Investor asing mencatatkan jual bersih atau net sell sebesar Rp 2,94 trilliun pada pekan lalu. Jumlah tersebut berkurang signifikan 86,85% jika dibandingkan dengan catatan net sell asing pada pekan sebelumnya sebesar Rp 22,37 trilliun.
Sepanjang periode 30 Maret hingga 2 April 2026 lalu, saham terafiliasi konglomerat Garibaldi Thohir alias Boy Thohir, PT Adaro Andalan Indonesia Tbk (AADI), ramai diburu investor.
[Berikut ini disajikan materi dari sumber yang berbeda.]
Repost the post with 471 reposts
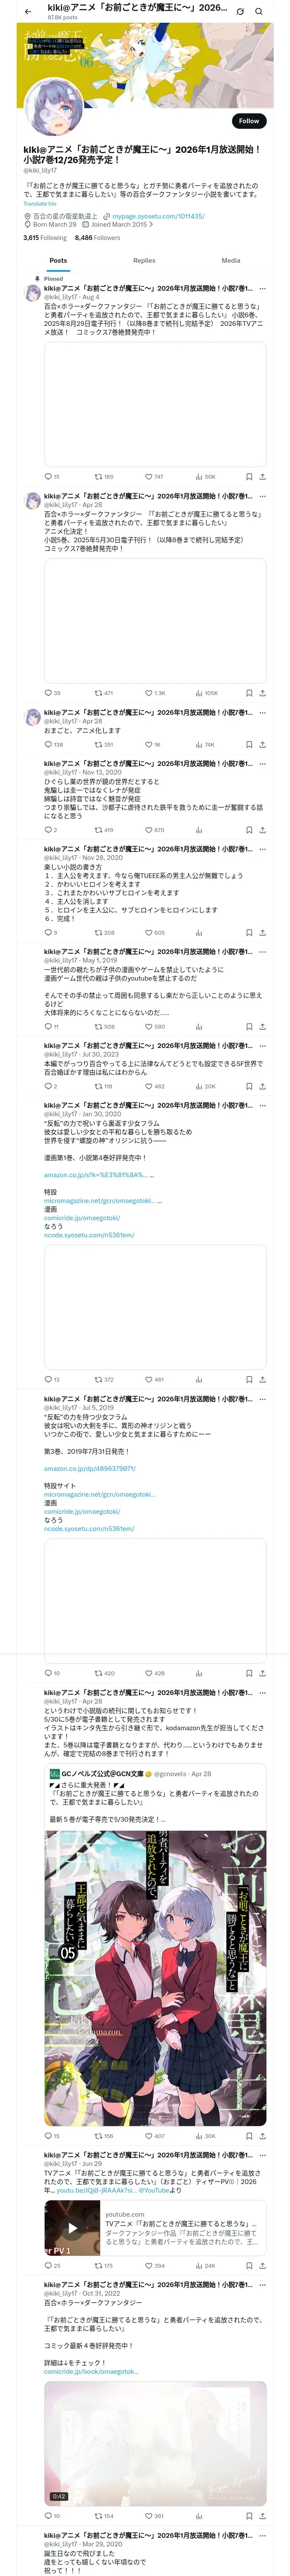 (103, 693)
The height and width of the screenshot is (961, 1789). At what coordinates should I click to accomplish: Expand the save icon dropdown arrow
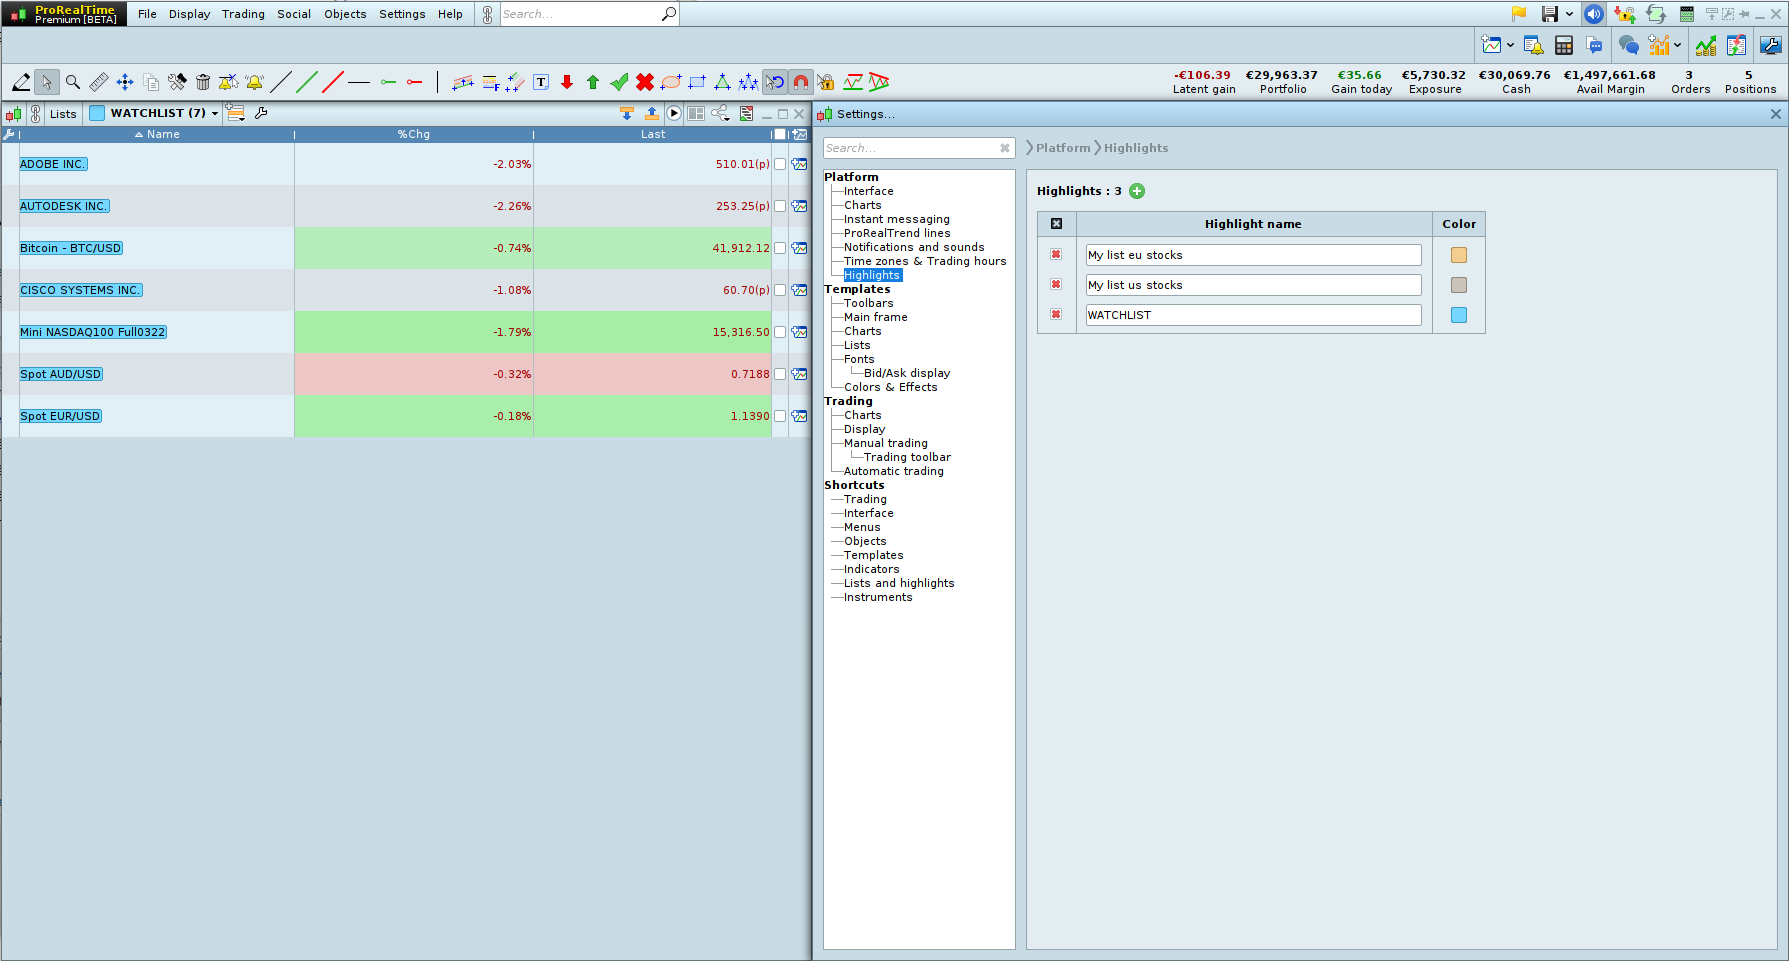coord(1569,14)
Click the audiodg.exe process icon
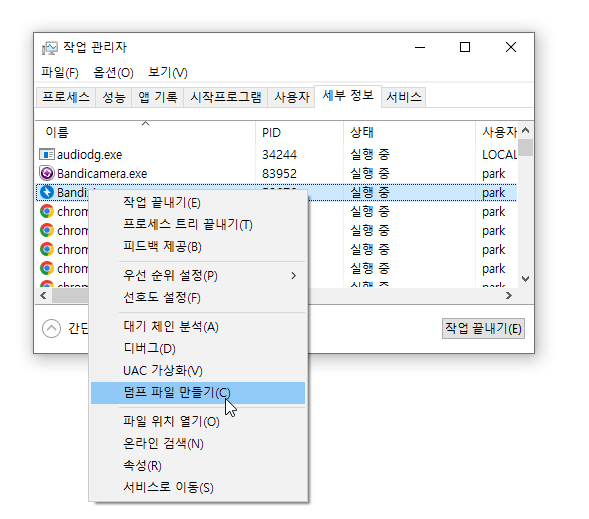Image resolution: width=589 pixels, height=519 pixels. [47, 154]
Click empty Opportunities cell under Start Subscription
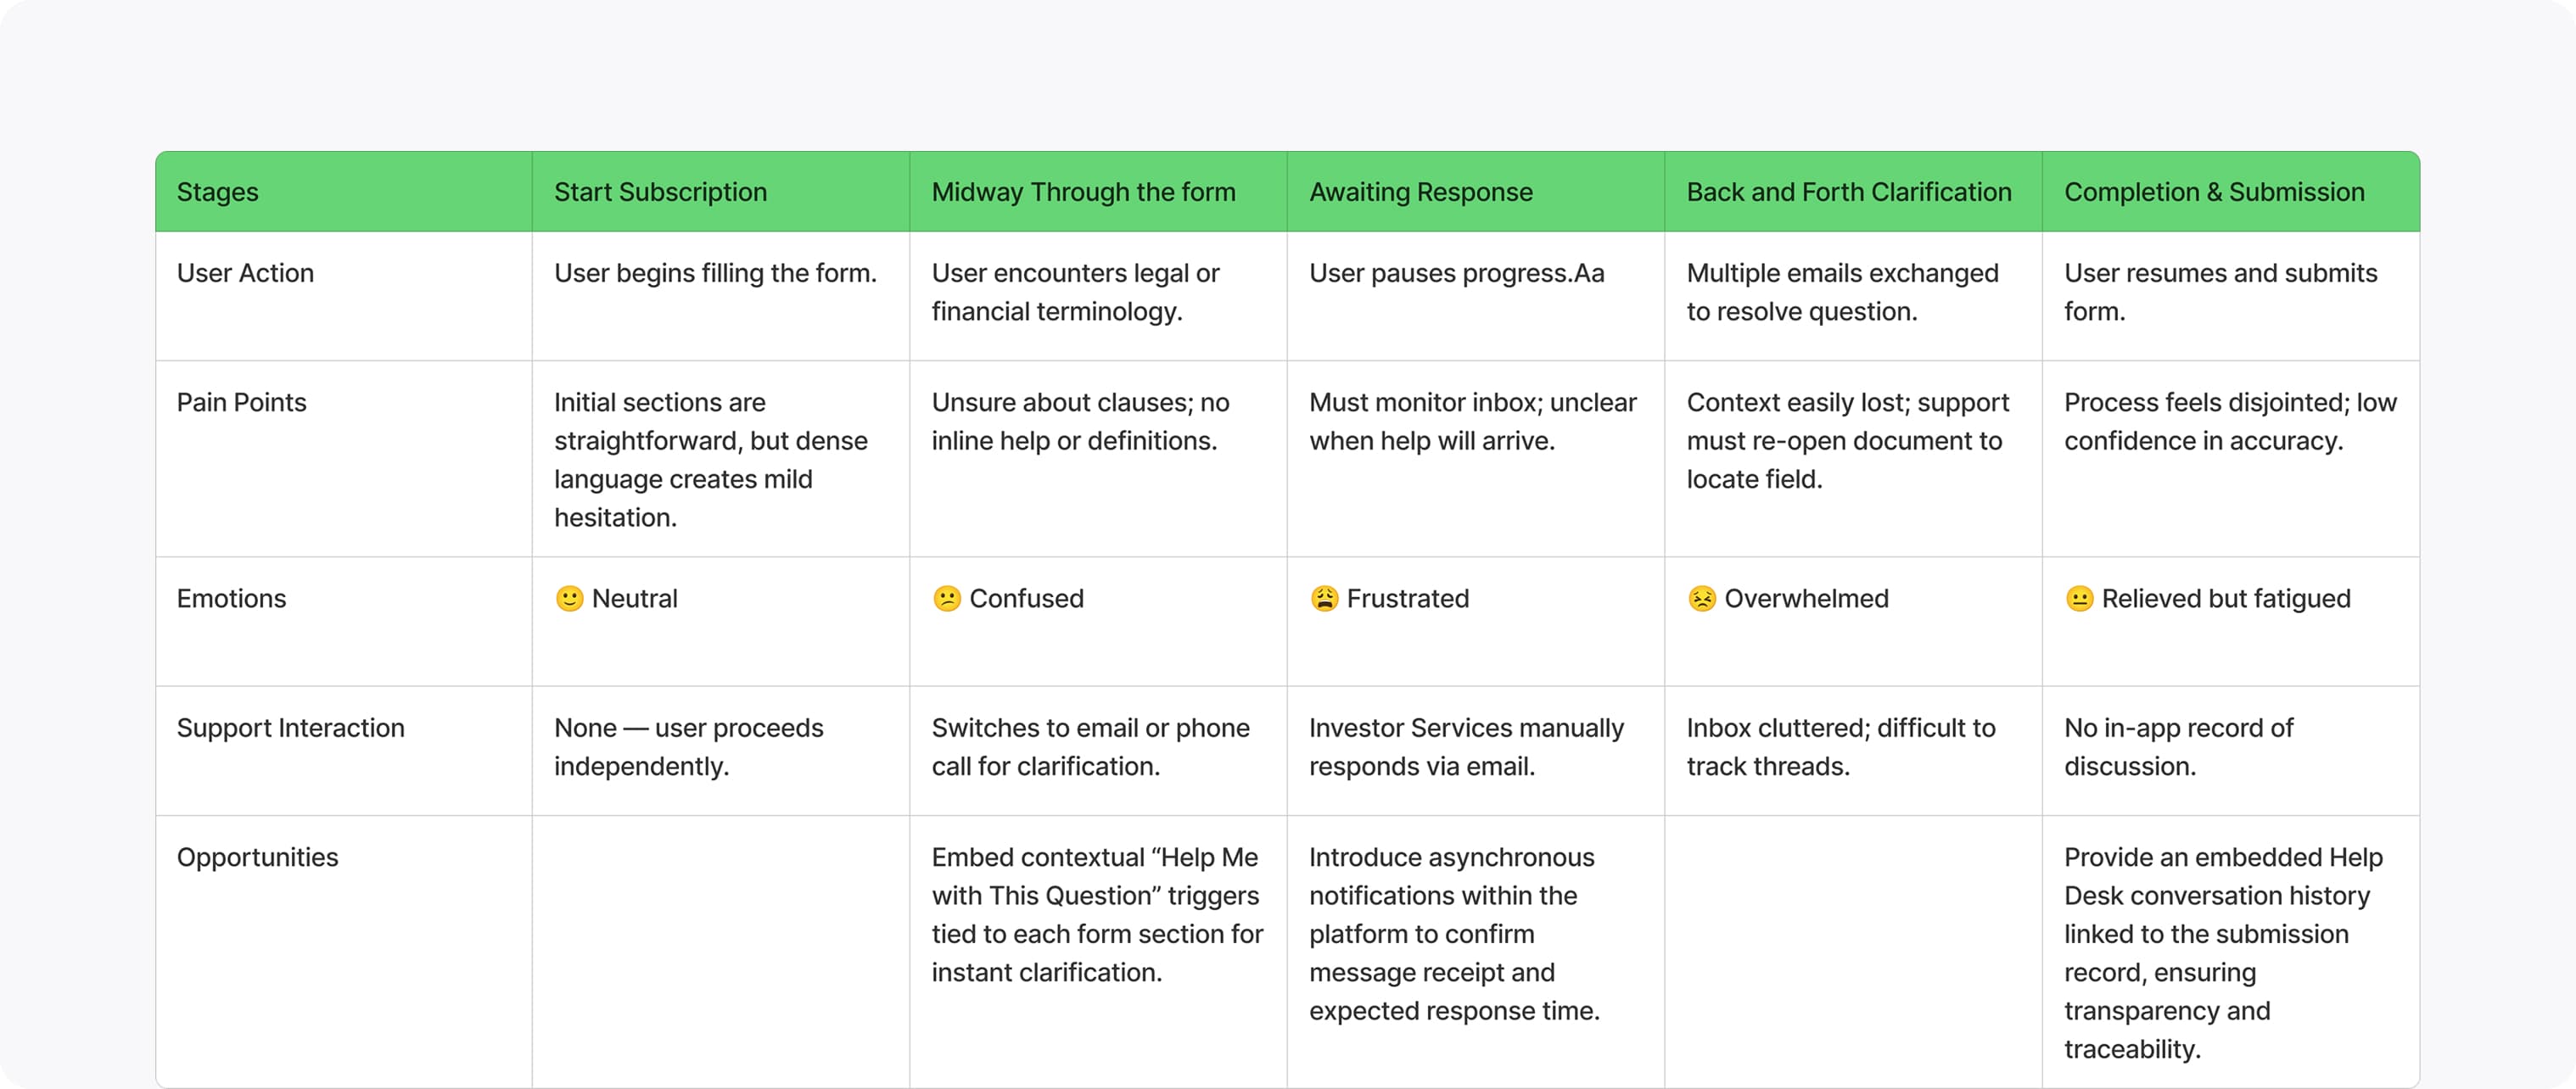This screenshot has height=1089, width=2576. point(721,951)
Merujuk data perdagangan Bursa Efek Indonesia (BEI), saham AADI dibeli sebesar Rp 314,1 miliar pada periode tersebut. Kemudian disusul PT Merdeka Gold Resources Tbk (EMAS) senilai Rp 178,2 miliar, PT Indofood Sukses Makmur Tbk (INDF) sejumlah Rp 121,7 miliar, PT United Tractors Tbk (UNTR) sebesar Rp 107,2 miliar, dan PT Alamtri Resources Indonesia Tbk (ADRO) senilai Rp 93,3 miliar.
Sementara itu, saham-saham perbankan jumbo terpantau banyak dilepas investor asing pada minggu lalu. Di posisi teratas ada saham PT Bank Rakyat Indonesia Tbk (BBRI) dilepas senilai Rp 1,29 triliun. Lalu dilanjutkan PT Bank Mandiri Tbk (BMRI) senilai Rp 769,9 miliar, PT Aneka Tambang Tbk (ANTM) dilepas Rp 205,1 miliar, PT Bank Negara Indonesia Tbk (BBNI) sebesar Rp 192,6 miliar, dan PT Bank Central Asia Tbk (BBCA) senilai Rp 168,8 miliar.
Selama periode tersebut, BEI mencatatkan peningkatan pada rata-rata frekuensi transaksi harian sebesar 3,08% menjadi 1,78 juta kali dari 1,73 juta kali transaksi pada pekan lalu.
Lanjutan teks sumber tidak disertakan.